Quelles concentrations de nicotine ?

Pour évaluer la dose de nicotine délivrée, les chercheurs ont pesé les clearomiseurs au début, à 5 minutes et à 20 minutes d’utilisation. Ils en ont déduit que les utilisateurs du groupe ECIG consommaient en moyenne 62 mg d’e-liquide en 5 minutes et 219 mg en 20 minutes. Ils font alors deux déductions.

Premièrement, en considérant la concentration en nicotine de 9 mg/ml utilisée pour les expériences, les vapoteurs du groupe ECIG ont reçu des doses de 0.46 mg de nicotine en 5 minutes et 1,63 mg en 20 minutes.

Deuxièmement, on peut faire le parallèle avec les moyens d’absorption classique de la nicotine : la cigarette et les traitements de substitutions. Une cigarette délivre en effet 1mg de nicotine en 5 min, un inhalateur de nicotine de type nicorette délivre 4mg de nicotine en 20 minutes.

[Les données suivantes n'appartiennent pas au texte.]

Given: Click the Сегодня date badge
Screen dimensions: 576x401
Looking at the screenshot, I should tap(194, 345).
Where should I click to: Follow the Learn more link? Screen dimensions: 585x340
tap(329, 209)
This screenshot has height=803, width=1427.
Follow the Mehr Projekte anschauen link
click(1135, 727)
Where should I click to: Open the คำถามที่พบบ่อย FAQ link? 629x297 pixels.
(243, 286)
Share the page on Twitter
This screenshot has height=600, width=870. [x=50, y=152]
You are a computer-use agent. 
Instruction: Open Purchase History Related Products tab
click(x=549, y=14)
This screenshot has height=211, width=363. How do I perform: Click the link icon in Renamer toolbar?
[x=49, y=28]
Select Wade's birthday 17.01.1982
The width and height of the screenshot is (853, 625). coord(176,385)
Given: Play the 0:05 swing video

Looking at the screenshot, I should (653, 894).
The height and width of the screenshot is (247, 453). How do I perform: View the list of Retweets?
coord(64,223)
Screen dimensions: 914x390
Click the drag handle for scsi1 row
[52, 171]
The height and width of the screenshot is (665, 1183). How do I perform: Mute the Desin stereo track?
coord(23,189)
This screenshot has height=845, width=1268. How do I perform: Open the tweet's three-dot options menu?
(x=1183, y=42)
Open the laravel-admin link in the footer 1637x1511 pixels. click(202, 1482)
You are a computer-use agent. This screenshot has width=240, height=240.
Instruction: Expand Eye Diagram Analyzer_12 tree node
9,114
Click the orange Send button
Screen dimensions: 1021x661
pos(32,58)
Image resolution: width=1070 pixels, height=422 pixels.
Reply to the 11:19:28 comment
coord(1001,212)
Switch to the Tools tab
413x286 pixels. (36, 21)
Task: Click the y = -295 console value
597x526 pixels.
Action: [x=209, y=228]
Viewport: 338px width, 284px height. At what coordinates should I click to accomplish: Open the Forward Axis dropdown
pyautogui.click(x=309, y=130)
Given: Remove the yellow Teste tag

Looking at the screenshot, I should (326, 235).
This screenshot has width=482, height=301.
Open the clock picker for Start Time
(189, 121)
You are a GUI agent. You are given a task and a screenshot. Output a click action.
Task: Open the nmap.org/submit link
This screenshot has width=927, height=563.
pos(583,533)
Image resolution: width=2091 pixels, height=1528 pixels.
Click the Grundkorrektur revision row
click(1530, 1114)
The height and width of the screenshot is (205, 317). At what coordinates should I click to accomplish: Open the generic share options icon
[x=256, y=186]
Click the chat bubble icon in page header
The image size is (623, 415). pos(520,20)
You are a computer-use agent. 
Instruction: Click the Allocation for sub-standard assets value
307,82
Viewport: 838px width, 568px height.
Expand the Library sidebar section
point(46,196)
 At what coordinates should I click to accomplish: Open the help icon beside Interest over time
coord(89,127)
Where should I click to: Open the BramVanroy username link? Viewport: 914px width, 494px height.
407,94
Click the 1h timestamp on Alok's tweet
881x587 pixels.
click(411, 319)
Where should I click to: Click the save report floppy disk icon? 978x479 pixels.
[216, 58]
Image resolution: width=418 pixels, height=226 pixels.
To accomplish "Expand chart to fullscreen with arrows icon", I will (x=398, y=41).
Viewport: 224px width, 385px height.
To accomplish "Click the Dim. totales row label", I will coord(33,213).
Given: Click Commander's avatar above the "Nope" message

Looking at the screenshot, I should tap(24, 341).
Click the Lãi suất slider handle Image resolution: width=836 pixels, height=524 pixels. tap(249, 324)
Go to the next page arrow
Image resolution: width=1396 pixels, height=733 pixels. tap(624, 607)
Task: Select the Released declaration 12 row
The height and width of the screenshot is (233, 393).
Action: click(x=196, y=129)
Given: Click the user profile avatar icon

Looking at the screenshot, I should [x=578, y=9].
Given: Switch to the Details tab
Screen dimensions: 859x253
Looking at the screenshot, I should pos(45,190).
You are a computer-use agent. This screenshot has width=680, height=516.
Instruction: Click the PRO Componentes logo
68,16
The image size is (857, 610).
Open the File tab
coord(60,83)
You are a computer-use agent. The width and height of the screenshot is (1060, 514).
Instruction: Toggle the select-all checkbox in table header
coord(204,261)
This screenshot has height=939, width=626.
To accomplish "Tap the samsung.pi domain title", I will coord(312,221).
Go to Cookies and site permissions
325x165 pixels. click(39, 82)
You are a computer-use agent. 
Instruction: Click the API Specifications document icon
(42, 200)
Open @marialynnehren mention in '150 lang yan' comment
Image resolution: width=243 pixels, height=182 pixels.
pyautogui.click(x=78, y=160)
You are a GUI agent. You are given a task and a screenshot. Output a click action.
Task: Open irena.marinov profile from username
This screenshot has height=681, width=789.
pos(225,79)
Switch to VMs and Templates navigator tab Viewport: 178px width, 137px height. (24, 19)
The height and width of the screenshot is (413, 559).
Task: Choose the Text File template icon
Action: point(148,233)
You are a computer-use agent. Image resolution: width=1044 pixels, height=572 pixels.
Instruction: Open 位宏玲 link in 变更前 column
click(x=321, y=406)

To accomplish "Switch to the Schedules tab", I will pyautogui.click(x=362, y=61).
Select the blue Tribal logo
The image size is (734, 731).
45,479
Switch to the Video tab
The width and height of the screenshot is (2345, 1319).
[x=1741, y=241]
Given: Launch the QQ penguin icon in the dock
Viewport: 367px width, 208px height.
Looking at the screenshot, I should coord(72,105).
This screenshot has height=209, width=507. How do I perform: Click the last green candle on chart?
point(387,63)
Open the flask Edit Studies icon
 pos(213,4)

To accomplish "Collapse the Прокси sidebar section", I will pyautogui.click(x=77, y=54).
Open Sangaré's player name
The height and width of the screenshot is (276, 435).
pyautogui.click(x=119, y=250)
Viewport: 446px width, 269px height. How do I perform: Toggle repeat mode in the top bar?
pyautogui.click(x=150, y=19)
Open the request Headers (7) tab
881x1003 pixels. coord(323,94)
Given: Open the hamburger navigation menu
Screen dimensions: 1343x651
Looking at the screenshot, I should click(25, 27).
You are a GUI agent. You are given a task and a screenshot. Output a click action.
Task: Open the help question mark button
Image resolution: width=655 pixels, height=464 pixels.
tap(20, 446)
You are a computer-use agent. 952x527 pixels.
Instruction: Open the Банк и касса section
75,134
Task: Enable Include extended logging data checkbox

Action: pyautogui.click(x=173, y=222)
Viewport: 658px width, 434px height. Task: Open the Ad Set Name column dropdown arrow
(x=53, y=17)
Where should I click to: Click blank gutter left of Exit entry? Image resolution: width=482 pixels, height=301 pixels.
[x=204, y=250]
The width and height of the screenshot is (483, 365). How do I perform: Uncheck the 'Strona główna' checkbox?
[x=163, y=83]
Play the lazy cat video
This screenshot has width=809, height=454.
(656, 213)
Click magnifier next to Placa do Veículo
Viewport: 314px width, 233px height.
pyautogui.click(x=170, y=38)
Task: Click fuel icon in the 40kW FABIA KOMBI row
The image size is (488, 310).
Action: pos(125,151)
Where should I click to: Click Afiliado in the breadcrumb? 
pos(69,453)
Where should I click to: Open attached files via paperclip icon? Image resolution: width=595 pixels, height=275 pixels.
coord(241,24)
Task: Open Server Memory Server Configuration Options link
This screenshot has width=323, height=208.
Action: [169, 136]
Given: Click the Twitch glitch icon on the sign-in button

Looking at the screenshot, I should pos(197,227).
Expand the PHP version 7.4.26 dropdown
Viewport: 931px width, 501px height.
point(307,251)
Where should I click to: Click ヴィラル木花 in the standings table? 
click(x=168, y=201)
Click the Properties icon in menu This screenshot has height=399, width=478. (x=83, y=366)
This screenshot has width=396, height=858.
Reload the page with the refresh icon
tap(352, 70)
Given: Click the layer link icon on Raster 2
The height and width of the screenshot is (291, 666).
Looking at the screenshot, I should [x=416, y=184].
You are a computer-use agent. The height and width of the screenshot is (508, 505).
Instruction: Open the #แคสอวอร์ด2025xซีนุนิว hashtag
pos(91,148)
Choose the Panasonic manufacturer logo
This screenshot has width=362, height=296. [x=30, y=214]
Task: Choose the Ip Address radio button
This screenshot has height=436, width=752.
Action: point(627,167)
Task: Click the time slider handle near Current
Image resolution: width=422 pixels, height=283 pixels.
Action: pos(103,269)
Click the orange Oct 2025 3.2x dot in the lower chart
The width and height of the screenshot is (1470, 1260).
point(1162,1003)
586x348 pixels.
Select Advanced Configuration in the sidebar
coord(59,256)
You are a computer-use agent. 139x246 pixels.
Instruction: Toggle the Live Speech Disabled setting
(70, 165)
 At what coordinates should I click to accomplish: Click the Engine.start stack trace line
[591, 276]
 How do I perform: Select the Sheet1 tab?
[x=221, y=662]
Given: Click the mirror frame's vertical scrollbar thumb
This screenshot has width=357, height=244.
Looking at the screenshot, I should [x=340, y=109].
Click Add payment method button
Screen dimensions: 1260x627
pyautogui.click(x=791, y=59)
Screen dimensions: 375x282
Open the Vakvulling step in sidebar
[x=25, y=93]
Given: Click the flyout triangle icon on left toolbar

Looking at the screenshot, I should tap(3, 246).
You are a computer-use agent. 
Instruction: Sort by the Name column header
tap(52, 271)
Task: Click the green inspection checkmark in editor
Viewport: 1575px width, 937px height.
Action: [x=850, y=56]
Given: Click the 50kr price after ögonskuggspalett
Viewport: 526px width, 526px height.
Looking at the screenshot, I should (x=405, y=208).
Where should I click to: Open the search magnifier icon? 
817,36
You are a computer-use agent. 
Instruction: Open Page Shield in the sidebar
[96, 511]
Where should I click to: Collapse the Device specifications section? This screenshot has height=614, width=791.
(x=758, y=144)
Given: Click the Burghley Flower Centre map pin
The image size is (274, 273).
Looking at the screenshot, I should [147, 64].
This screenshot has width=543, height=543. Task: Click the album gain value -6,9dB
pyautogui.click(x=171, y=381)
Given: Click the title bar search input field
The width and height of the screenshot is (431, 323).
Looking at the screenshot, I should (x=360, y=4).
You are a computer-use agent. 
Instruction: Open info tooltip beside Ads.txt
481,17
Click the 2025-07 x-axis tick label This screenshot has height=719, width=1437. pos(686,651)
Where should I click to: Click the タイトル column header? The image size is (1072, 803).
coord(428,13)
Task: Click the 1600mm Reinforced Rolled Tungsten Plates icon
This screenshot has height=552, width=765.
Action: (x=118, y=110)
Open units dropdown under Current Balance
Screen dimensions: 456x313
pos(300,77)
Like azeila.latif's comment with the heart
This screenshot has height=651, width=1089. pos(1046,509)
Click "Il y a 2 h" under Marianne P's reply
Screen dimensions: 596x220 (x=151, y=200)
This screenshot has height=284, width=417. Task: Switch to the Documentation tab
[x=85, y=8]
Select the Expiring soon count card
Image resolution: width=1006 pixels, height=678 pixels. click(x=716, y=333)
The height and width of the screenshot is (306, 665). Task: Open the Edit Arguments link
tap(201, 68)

Pour obtenir des doses de nicotines équivalentes avec les cigarettes électroniques des expériences, il aurait fallu utiliser des e-liquides de concentration 20,8 mg/ml et 23,4 mg/ml respectivement ! De plus, considérant que les tests ISO sous-estiment de beaucoup la dose de nicotine délivrée par les cigarettes, on peut penser que des liquides aux concentrations bien supérieures à 24 mg/ml seraient nécessaires pour reproduire une nicotinémie identique chez des utilisateurs de cigarettes électroniques.

Ainsi, bien que portant sur un petit nombre de sujets, cette étude n’en reste pas moins de première importance car c’est la seule qui a établi une topographie de l’utilisation de la cigarette électronique. Elle montre principalement que les modes de consommation entre la cigarette et la cigarette électronique ne sont pas du tout les mêmes et qu’il faut donc prendre ne compte ces nouvelles données lors de l’établissement des procédures ISO pour la cigarette électronique. Enfin, et c’est dans ce sens que va la conclusion des auteurs, ce travail permet de montrer que la limitation à 4 mg/ml prônée par la Commission Européenne empêchera de facto toute nouvelle conversion de fumeurs au vapotage.